TV Review: Love
LOVE, a dramedy produced by Judd Apatow, was released just last week on Netflix, and it is a mess of a television show.
Now stop me if you’ve heard this before, but there are two young, white, 20- somethings who live comfortably in Los Angeles and their lives are SAD. They are sad because their love lives are unfulfilling. Gus (Paul Rust) is a nice guy who has a nice girlfriend and a seemingly bright future, except he’s fake nice. For example, he tells his girlfriend that he loves her. She asks him to stop because he does it too much and that makes her feel pressured, but Gus gets angry and keeps doing it. This is not the behavior of a respectful boyfriend, but of someone who doesn’t care about his partner’s point of view, only his own, and this ultimately leads to the destruction of their relationship. He’s a selfish lover and he can’t see how their breakup is his fault. In fact, he sees himself as the victim. He’s unlikable. Throughout the first episode “It Begins,” we are given no reason to sympathize with him as he whines his way through his honestly not so bad life. Ultimately he does not indicate that he will learn his lesson. Instead, he will simply find “love” in the almost certainly brewing relationship with the equally screwed up Mickey (Gillian Jacobs).
And ultimately that’s a problem, because LOVE seems to show a broken and perverted kind of love. Both emotionally damaged leads open the show just getting out of bad relationships. Ideally through their budding relationship they will reach some sort of happiness, but the problem is there doesn’t seem to be any condemnation of Gus specifically for his bad behavior. Mickey’s bad relationship is not her own doing; Gus’s emotional instability is a direct result of his own abusive behavior in his prior relationship, which both he and the show fail to see as a problem. We know this because his girlfriend cheats on him, and he is therefore a sympathetic character, despite the fact that he is obviously emotionally manipulating and abusing her the entirety of her screen time.
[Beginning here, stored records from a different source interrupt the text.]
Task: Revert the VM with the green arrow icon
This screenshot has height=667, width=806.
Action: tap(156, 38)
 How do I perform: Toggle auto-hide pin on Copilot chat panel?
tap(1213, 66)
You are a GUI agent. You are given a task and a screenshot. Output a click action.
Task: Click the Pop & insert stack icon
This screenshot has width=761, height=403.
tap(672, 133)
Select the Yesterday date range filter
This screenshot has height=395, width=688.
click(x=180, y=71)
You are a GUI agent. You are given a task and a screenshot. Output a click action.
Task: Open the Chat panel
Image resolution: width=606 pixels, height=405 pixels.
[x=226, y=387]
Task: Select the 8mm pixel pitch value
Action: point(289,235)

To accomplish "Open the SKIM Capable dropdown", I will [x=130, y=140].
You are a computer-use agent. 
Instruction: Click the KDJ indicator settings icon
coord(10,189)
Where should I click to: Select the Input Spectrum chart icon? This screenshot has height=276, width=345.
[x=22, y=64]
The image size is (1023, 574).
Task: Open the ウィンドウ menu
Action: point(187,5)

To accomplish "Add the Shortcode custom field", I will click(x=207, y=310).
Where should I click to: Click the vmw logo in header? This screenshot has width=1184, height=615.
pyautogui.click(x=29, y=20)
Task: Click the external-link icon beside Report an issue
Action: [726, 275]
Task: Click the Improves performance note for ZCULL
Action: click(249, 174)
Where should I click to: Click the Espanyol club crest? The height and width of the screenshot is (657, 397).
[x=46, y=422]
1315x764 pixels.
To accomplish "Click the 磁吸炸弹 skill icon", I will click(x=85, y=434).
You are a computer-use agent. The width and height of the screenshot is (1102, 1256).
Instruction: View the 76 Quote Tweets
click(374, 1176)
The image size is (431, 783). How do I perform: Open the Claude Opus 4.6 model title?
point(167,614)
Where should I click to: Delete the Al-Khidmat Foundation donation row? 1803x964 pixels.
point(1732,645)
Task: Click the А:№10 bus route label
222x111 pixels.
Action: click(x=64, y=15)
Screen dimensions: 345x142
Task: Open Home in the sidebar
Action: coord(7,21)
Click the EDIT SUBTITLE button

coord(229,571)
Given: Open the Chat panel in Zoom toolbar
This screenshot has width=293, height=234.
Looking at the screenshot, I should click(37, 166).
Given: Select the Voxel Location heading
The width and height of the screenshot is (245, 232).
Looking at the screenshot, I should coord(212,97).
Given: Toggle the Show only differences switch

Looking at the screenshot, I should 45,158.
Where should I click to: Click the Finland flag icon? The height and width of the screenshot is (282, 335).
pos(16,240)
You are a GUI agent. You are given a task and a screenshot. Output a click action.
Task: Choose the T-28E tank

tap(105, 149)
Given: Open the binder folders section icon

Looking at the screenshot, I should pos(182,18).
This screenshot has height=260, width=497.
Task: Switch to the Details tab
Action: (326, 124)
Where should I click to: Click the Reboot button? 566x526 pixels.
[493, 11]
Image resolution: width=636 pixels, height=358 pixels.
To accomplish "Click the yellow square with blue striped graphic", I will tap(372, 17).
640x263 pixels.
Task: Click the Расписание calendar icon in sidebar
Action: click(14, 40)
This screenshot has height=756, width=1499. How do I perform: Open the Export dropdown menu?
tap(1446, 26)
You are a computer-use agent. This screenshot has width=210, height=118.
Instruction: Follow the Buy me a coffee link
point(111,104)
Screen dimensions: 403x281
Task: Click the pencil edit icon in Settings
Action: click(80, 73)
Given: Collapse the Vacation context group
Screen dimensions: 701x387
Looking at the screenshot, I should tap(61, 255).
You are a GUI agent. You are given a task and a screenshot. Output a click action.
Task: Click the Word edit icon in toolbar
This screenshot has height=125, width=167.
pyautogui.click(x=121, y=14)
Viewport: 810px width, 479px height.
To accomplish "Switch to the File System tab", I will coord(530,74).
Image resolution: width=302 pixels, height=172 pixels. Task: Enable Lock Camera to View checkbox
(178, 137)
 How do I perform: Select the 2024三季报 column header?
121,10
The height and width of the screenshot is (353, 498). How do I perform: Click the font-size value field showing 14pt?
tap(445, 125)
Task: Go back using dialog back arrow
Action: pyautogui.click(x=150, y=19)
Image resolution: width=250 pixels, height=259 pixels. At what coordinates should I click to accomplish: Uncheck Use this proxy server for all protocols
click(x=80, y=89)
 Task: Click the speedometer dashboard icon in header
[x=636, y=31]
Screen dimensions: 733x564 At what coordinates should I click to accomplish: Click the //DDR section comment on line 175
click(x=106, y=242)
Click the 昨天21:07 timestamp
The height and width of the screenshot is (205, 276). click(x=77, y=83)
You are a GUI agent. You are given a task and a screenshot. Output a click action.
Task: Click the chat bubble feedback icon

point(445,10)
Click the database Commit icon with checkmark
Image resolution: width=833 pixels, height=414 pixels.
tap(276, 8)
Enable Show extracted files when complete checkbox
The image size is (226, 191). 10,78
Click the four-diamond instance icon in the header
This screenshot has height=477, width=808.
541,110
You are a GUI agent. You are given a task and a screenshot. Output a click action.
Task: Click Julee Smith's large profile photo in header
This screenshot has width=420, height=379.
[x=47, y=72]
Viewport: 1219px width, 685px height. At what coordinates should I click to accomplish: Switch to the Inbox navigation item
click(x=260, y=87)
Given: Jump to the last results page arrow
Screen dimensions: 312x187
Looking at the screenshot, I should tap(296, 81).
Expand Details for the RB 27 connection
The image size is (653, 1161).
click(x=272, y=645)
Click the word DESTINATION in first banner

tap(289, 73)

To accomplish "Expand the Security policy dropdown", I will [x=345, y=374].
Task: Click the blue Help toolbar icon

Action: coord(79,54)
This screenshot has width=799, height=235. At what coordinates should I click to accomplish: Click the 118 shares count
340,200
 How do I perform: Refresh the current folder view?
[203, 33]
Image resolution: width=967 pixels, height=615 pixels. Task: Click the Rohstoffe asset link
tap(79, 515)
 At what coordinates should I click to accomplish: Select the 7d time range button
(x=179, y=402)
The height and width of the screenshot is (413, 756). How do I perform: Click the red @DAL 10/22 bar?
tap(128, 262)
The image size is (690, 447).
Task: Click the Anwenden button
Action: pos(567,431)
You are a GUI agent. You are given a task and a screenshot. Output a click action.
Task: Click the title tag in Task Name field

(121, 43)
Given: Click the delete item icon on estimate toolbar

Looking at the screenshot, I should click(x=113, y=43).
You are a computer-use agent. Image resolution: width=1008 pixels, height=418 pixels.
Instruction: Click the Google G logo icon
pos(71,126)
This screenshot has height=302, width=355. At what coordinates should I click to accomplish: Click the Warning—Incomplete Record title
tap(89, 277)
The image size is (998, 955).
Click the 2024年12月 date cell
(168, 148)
But it is Gus we should feel sorry for because he is just “so nice.” In the opening episode, what should be a reflective journey on what went wrong for him is instead an ego boost from sympathetic friends, and a threesome with two sisters that he turns down because he thinks that’s incest. And this decision is somehow framed as noble, as if turning down a threesome makes him a better man. The show seems to find no problem with his behaviors, and that’s bad writing.
I’d speak more on Mickey’s character, but Gillian Jacobs is given nothing to do besides drinking herself into a stupor so there’s not a lot to discuss. I’ll say that she’s far more sympathetic a character than Gus though. LOVE is poorly thought-out, sends bad messages, and has a thoroughly unlikable lead, but does not seem to realize it. LOVE is a bad show, and if this first episode is any indication it will not improve as the series goes on. It is not worth your time.